Rewrite the entries below, changing every "pixels" to "px" and keeping everything else the same. Leave the pictures out.
[START]
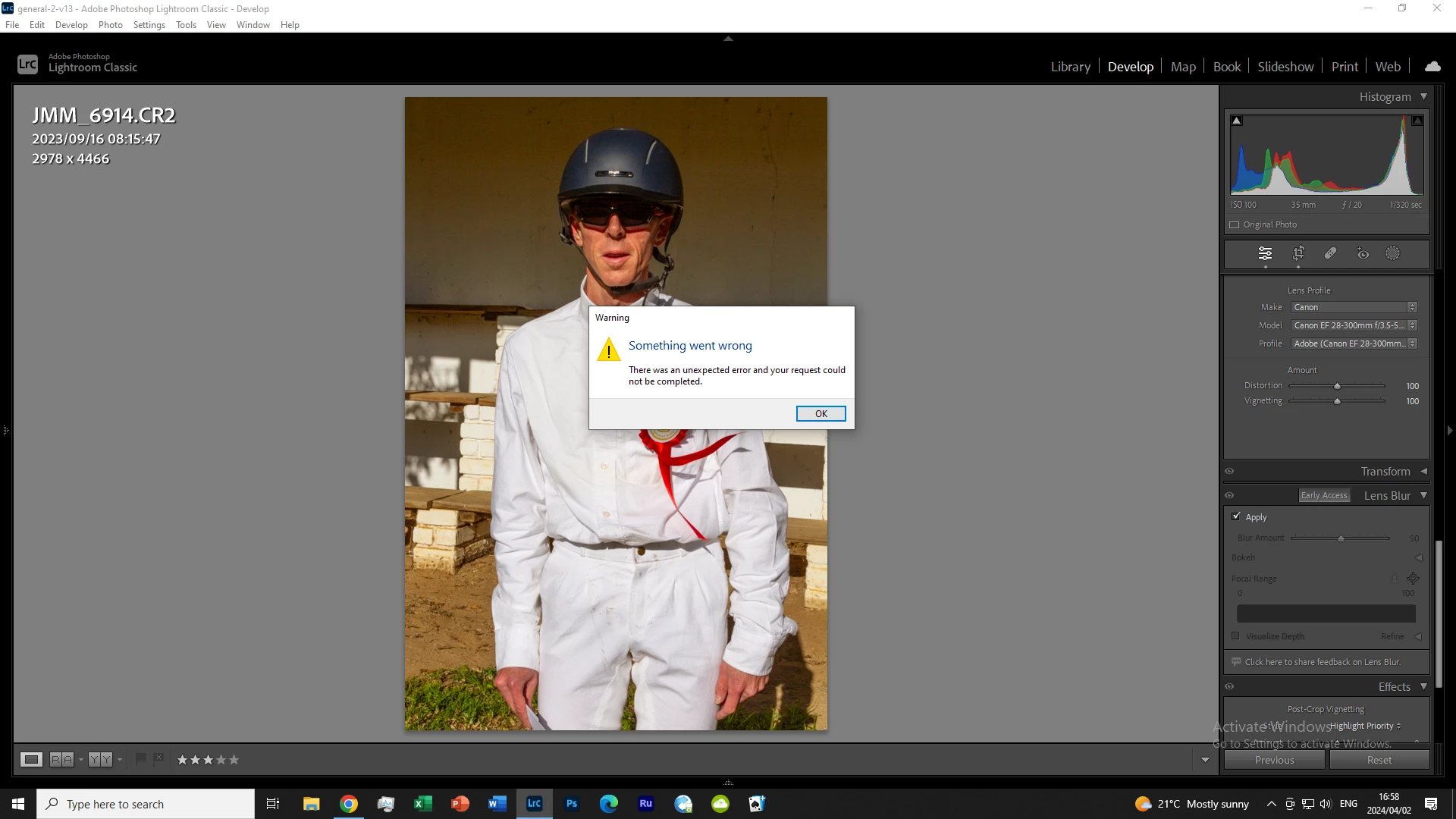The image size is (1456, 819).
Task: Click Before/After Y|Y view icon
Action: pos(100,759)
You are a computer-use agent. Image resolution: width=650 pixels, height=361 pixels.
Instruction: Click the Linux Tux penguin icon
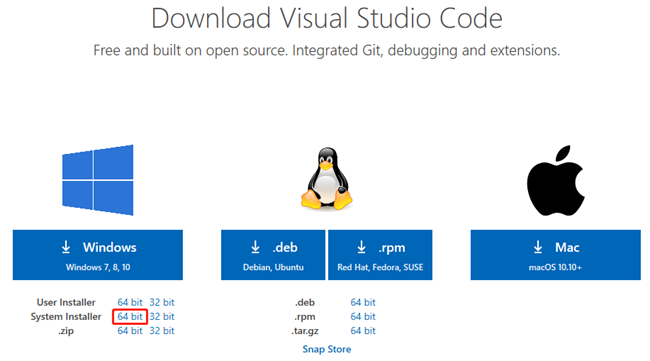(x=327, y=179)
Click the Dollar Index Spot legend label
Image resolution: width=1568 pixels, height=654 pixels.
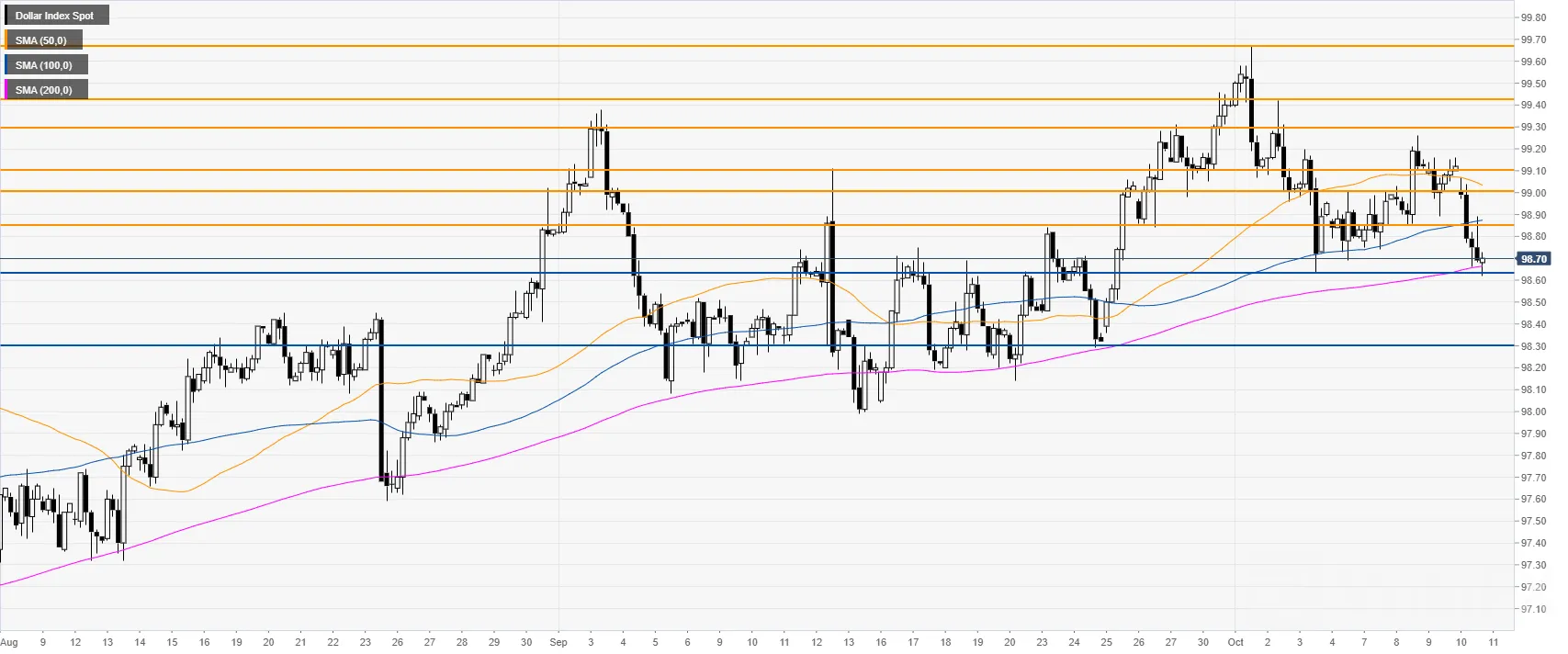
[END]
### Exercise answer
The image size is (1456, 819).
Task: Click Before/After Y|Y view icon
Action: pos(100,759)
You are a computer-use agent. Image resolution: width=650 px, height=361 px.
Instruction: Click the Linux Tux penguin icon
(x=327, y=179)
Click the Dollar Index Spot legend label
Image resolution: width=1568 px, height=654 px.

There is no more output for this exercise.